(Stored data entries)
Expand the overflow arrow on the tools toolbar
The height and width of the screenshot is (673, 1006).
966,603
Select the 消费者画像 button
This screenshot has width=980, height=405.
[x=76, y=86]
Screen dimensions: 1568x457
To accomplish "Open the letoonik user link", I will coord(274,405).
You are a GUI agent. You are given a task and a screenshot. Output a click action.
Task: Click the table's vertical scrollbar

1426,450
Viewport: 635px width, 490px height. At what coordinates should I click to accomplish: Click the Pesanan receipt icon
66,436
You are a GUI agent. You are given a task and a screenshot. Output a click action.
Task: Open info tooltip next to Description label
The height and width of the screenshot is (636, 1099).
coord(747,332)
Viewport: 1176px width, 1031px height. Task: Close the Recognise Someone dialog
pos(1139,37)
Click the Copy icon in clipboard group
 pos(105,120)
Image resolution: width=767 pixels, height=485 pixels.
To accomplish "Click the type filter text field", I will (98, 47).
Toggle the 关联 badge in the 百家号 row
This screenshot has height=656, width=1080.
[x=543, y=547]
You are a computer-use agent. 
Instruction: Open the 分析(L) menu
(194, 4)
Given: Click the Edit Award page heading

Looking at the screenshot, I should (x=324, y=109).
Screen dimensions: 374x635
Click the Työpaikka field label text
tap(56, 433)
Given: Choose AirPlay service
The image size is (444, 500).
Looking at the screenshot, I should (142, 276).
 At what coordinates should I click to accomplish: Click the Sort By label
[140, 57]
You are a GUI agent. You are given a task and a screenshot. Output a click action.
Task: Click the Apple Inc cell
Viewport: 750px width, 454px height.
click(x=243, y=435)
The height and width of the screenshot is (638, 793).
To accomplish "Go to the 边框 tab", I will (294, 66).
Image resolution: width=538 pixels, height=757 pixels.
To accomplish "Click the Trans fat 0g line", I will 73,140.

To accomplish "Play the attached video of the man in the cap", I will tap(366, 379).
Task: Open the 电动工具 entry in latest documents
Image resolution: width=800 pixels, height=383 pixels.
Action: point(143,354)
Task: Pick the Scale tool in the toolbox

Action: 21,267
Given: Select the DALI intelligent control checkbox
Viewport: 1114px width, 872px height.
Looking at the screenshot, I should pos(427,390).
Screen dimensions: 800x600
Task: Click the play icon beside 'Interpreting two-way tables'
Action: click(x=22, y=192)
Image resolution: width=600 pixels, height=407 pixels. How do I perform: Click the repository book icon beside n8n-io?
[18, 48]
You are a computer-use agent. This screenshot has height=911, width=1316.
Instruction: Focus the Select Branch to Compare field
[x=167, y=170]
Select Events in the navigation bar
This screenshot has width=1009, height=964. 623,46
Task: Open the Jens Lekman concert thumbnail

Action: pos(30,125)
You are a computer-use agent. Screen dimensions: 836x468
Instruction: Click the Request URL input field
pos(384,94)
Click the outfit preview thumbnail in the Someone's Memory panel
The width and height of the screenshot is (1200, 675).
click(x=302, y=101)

__EXERCISE DESCRIPTION__.
Check each line of the records for the word "will" and extract those that contain it.

__SOLUTION FOR THIS TASK__.
To accomplish "Open the letoonik user link", I will coord(274,405).
To accomplish "Click the type filter text field", I will (98, 47).
To accomplish "Go to the 边框 tab", I will (294, 66).
To accomplish "Click the Trans fat 0g line", I will 73,140.
To accomplish "Play the attached video of the man in the cap", I will tap(366, 379).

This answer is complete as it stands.